= Tony Richards (author) =

English dark fantasy and horror author (born 1956)

Tony Richards is an English dark fantasy and horror author. He was born in 1956 in Greenford, England, and educated at University College School, Hampstead, before going on to study law at Middlesex University. Although he has written science fiction, mystery, and even mainstream stories, he is principally an author of supernatural, dark fantasy, and horror fiction. He has published three full-length novels, five novellas, and more than sixty short stories. His work has seen print in most major genre outlets, and he is a frequent contributor to Cemetery Dance Magazine and to anthologies compiled by the British editor Stephen Jones. An avid traveller, his fiction is often set in locations he has visited, most notably in his 2004 stand-alone novella Postcards from Terri, where the peripatetic heroine of the title goes to Hong Kong, Japan, Africa, Switzerland, Nicaragua, Istanbul, Budapest, Barcelona, Ottawa, Chicago, New York, Vancouver, and San Francisco during the course of the story. It is this quality that prompted the editor, publisher, and critic John Pelan to say of him: He’s convincing … convincing enough that the locals will read about their city as described by Tony Richards and shudder. And that’s what we call a writers' writer. He has twice been nominated, first in 1988 for the Bram Stoker Award for Best First Novel for The Harvest Bride, and then in 2008 for the British Fantasy Award for Best Collection for Going Back. He is married to Louise Richards, and lives in London. His latest novel, Dark Rain, is set in the fictional town of Raine’s Landing, Massachusetts, and is intended to be the first of a series of books located there.

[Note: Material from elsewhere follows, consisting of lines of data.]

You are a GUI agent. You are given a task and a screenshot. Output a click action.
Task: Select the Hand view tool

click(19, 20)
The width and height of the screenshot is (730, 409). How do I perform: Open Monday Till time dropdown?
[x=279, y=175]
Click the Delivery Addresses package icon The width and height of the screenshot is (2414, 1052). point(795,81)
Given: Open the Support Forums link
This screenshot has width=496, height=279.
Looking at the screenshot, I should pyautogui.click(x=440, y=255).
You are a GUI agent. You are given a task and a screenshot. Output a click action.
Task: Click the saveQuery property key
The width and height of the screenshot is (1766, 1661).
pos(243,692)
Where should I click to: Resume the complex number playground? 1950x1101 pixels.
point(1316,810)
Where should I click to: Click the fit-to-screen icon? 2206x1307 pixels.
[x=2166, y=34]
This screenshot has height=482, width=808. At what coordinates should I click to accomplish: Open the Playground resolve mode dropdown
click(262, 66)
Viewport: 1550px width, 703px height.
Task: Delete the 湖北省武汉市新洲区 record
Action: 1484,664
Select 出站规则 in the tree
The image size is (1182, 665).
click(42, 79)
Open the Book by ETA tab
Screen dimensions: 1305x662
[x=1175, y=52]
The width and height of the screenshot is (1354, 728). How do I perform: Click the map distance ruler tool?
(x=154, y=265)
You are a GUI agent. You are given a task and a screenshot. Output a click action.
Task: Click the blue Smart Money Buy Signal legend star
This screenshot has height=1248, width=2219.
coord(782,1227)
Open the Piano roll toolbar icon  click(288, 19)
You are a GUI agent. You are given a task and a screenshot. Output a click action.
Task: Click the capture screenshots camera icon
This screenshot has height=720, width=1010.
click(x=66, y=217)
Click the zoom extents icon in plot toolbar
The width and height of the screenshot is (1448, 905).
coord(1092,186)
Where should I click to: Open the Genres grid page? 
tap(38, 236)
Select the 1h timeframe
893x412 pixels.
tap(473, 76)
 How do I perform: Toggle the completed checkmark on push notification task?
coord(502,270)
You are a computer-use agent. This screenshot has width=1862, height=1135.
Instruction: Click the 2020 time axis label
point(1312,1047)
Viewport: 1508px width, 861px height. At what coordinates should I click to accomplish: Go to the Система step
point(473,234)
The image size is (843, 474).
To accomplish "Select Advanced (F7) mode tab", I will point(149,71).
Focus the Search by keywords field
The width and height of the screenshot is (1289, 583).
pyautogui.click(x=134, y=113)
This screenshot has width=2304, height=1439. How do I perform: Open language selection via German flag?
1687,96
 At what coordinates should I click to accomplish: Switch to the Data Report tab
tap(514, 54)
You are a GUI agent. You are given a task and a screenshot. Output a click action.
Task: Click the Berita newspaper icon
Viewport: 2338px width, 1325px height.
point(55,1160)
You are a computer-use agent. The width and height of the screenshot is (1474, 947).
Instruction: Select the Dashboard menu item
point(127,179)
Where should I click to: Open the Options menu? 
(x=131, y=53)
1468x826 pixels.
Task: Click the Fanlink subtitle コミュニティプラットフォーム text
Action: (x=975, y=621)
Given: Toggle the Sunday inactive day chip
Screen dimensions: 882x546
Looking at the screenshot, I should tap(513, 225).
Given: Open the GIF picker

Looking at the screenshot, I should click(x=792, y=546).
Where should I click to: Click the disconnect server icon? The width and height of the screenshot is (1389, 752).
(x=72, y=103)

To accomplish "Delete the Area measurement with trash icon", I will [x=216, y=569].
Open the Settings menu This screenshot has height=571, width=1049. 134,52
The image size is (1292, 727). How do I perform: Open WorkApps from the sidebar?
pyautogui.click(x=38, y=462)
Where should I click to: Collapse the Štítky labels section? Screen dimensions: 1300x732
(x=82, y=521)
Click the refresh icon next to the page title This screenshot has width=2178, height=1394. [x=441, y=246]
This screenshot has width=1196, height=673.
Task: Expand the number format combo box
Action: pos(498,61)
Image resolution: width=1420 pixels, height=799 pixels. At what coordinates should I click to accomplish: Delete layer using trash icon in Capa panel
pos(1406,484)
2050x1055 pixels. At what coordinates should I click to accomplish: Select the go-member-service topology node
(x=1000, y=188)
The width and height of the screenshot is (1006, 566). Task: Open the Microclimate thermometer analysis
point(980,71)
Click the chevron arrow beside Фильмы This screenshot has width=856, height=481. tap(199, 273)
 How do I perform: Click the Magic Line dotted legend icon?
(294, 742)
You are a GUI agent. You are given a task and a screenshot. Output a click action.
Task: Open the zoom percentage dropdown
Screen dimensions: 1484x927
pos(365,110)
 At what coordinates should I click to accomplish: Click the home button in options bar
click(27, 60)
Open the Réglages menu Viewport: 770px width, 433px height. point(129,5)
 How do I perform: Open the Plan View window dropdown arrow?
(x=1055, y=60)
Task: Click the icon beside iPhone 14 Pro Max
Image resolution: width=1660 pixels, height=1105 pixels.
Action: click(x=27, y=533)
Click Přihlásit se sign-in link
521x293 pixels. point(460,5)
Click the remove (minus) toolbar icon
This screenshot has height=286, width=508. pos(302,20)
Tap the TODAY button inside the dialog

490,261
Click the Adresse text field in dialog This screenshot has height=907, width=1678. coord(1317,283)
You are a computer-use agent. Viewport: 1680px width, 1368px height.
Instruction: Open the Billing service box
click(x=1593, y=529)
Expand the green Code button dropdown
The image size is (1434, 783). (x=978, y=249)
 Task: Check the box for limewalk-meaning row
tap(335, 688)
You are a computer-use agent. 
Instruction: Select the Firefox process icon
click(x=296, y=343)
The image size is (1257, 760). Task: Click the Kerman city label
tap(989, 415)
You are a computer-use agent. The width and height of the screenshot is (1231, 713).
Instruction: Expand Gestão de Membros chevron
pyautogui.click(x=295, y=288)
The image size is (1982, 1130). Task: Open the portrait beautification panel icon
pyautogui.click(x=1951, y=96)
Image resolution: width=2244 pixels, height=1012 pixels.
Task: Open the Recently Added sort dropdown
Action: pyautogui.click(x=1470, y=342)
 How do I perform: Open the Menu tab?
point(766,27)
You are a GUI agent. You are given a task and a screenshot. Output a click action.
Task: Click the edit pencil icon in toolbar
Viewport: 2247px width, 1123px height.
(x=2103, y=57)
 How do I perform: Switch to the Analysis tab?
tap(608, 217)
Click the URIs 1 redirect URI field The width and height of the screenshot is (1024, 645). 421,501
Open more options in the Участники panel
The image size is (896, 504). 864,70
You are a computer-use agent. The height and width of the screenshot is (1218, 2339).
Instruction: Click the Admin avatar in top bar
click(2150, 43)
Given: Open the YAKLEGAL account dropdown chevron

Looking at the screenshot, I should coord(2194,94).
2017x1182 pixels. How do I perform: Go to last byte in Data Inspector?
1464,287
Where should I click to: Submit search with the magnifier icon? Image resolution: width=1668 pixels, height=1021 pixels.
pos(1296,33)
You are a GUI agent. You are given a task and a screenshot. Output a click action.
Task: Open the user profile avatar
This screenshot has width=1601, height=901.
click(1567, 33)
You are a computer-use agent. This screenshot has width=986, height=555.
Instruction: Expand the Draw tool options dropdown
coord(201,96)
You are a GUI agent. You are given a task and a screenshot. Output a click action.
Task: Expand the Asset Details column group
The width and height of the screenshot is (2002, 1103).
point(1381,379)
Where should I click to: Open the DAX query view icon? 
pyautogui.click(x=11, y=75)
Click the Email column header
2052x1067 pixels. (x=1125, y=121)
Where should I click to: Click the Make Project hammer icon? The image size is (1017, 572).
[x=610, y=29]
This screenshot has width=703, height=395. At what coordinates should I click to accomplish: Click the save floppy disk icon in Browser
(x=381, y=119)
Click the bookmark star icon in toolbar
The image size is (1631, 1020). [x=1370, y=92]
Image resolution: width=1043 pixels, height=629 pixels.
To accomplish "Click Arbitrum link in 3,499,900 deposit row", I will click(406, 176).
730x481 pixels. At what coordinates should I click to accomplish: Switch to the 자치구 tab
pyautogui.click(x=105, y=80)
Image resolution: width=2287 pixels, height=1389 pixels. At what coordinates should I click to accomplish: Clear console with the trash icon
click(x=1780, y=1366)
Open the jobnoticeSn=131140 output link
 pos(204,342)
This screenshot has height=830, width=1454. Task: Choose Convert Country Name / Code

The second such novel, Night of Demons, is scheduled for publication in 2009.

==Novels==
- The Harvest Bride, Tor, 1987.
- Night Feast, Pan Macmillan, 1995.
- Dark Rain, Eos/HarperCollins, 2008.

==Collections==
- Ghost Dance, Sarob Press, 2005.
- Going Back, Elastic Press , 2007.
- No-Man and Other Tales, Pendragon Press, 2007.
- Passport to Purgatory, Gray Friar Press , 2008.
- Shadows and Other Tales, Dark Regions Press , 2008.